Both the line below containing "Undo the last drawing stroke" and the line containing "Click the Rewind restart program icon", along with every line between them, should be repeated exactly; no other line belongs in the answer.

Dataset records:
:::
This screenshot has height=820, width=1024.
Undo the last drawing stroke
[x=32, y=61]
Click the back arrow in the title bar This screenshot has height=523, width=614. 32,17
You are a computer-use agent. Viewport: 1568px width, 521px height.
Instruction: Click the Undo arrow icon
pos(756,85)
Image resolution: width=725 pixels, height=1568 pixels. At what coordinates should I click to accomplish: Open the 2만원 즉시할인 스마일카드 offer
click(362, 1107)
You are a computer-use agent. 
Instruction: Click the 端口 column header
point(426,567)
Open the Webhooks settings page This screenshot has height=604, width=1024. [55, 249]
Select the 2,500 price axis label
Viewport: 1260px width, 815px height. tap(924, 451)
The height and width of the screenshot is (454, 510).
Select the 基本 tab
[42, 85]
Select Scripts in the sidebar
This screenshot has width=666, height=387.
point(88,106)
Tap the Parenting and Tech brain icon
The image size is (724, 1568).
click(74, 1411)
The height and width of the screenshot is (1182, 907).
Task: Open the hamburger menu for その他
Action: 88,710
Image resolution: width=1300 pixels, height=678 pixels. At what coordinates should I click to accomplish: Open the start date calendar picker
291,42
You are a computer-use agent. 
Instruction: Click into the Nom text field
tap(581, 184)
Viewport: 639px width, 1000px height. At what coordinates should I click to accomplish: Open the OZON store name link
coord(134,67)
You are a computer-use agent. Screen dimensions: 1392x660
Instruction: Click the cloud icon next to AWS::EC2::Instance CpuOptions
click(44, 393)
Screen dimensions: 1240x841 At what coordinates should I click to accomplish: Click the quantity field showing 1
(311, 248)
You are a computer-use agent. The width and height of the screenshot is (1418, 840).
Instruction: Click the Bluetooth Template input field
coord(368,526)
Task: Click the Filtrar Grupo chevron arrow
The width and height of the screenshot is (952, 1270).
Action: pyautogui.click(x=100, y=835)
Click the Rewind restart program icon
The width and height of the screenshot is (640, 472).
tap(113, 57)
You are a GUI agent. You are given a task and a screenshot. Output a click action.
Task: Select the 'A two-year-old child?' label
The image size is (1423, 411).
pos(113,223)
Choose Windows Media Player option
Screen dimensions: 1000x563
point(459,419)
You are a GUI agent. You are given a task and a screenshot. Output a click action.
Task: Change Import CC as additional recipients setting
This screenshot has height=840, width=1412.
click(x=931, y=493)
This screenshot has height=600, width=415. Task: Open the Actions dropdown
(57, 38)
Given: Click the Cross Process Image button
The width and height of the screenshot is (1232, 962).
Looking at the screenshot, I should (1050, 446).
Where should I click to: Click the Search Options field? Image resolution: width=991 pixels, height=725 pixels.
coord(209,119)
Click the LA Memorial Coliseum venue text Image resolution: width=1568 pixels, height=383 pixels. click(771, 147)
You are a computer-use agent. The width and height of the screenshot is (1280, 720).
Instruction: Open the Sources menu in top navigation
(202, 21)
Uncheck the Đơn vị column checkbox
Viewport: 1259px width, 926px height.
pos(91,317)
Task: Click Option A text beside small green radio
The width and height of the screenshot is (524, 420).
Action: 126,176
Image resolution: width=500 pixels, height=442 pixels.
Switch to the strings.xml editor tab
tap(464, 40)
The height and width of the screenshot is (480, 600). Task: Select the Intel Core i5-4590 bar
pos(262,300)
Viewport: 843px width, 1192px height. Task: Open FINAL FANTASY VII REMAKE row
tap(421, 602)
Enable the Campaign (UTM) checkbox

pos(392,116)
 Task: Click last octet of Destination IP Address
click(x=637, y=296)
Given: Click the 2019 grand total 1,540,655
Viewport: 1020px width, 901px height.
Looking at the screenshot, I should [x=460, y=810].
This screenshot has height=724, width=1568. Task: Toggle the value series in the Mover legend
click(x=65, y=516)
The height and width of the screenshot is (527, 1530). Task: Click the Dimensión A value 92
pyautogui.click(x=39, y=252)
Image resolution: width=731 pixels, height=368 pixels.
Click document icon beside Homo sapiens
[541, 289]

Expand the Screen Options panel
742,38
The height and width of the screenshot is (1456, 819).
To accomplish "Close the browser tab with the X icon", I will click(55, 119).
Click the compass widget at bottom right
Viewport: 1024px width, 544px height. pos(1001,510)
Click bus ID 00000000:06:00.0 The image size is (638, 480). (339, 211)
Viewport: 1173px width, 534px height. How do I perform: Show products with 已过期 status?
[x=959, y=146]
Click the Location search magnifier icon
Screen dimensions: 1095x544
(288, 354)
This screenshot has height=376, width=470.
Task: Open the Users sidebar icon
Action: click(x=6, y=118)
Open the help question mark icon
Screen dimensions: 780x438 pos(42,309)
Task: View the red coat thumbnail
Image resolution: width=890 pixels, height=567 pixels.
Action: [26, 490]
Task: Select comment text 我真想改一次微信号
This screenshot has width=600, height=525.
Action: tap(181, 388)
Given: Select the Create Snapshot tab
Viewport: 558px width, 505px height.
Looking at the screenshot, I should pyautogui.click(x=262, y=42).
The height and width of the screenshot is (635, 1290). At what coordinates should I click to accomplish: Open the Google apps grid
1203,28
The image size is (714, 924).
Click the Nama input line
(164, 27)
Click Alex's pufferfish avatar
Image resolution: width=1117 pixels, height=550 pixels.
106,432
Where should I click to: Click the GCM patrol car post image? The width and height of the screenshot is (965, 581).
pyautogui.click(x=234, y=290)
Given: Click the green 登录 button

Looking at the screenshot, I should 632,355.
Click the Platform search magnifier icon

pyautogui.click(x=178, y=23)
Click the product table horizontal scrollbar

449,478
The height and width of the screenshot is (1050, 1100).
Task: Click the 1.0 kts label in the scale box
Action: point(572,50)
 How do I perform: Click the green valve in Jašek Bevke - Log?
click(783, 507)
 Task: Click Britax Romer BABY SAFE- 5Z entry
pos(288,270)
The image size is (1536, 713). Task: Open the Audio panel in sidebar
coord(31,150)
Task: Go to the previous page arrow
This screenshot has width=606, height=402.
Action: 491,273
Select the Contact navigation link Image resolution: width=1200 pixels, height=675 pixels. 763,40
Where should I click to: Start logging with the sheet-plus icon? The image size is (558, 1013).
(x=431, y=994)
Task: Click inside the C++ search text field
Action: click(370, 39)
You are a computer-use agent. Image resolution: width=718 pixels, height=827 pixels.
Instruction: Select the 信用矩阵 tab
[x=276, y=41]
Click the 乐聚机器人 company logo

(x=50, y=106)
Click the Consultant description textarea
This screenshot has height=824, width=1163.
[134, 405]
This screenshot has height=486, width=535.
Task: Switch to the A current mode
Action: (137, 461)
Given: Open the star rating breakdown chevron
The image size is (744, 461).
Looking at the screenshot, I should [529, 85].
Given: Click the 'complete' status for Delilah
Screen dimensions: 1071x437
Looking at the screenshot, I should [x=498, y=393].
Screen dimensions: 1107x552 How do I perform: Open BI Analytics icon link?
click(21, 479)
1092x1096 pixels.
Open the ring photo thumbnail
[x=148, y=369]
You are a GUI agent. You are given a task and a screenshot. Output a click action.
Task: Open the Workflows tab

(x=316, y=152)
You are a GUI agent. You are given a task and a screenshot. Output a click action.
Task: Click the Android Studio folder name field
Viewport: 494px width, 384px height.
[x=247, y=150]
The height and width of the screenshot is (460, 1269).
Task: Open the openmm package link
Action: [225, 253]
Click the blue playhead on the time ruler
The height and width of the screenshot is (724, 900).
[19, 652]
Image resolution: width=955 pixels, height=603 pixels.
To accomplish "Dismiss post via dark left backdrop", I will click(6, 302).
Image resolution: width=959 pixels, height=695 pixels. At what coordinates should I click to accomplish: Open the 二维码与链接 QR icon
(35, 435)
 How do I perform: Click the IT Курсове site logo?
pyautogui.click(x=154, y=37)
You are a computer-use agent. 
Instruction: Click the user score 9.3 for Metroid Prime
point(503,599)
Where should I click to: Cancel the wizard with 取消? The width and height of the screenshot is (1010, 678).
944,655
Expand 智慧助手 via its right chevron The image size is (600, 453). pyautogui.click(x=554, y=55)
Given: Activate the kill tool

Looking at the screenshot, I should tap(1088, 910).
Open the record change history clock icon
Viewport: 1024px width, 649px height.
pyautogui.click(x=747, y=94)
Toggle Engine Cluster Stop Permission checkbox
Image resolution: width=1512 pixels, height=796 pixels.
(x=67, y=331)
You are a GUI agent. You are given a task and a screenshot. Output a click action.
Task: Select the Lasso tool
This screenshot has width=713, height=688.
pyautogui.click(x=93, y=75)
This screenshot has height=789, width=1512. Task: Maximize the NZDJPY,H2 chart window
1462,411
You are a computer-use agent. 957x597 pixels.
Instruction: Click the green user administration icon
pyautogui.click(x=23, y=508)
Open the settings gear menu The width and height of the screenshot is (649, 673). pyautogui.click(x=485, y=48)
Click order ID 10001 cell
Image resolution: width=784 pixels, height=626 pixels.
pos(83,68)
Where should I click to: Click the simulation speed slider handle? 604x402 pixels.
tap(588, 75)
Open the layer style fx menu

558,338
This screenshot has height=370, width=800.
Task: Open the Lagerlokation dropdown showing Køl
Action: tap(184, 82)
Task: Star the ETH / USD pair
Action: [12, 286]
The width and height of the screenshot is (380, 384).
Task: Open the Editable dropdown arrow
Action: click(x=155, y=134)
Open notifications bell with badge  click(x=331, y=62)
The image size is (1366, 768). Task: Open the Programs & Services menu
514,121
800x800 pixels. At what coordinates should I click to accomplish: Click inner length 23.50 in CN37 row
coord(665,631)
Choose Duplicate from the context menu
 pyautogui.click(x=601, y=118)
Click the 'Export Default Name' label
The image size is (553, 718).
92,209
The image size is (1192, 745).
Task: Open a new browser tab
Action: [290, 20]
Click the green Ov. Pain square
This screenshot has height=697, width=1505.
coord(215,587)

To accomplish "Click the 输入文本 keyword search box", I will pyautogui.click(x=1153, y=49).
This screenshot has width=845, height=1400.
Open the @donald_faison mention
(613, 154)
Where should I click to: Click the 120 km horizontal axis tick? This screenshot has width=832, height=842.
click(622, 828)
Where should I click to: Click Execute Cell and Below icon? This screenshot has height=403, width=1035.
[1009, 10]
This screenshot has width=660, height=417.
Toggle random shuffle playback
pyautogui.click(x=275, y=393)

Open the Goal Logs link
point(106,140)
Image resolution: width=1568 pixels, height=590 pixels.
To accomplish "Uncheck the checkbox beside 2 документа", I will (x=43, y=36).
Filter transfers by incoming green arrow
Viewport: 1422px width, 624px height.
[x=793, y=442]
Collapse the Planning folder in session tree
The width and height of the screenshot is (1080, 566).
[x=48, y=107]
:::
== FINISHED EXERCISE ==
Undo the last drawing stroke
[x=32, y=61]
Click the back arrow in the title bar This screenshot has height=523, width=614. 32,17
You are a computer-use agent. Viewport: 1568px width, 521px height.
Instruction: Click the Undo arrow icon
pos(756,85)
Image resolution: width=725 pixels, height=1568 pixels. At what coordinates should I click to accomplish: Open the 2만원 즉시할인 스마일카드 offer
click(362, 1107)
You are a computer-use agent. 
Instruction: Click the 端口 column header
point(426,567)
Open the Webhooks settings page This screenshot has height=604, width=1024. [55, 249]
Select the 2,500 price axis label
Viewport: 1260px width, 815px height. tap(924, 451)
The height and width of the screenshot is (454, 510).
Select the 基本 tab
[42, 85]
Select Scripts in the sidebar
This screenshot has width=666, height=387.
point(88,106)
Tap the Parenting and Tech brain icon
The image size is (724, 1568).
click(74, 1411)
The height and width of the screenshot is (1182, 907).
Task: Open the hamburger menu for その他
Action: 88,710
Image resolution: width=1300 pixels, height=678 pixels. At what coordinates should I click to accomplish: Open the start date calendar picker
291,42
You are a computer-use agent. 
Instruction: Click into the Nom text field
tap(581, 184)
Viewport: 639px width, 1000px height. At what coordinates should I click to accomplish: Open the OZON store name link
coord(134,67)
You are a computer-use agent. Screen dimensions: 1392x660
Instruction: Click the cloud icon next to AWS::EC2::Instance CpuOptions
click(44, 393)
Screen dimensions: 1240x841 At what coordinates should I click to accomplish: Click the quantity field showing 1
(311, 248)
You are a computer-use agent. The width and height of the screenshot is (1418, 840).
Instruction: Click the Bluetooth Template input field
coord(368,526)
Task: Click the Filtrar Grupo chevron arrow
The width and height of the screenshot is (952, 1270).
Action: pyautogui.click(x=100, y=835)
Click the Rewind restart program icon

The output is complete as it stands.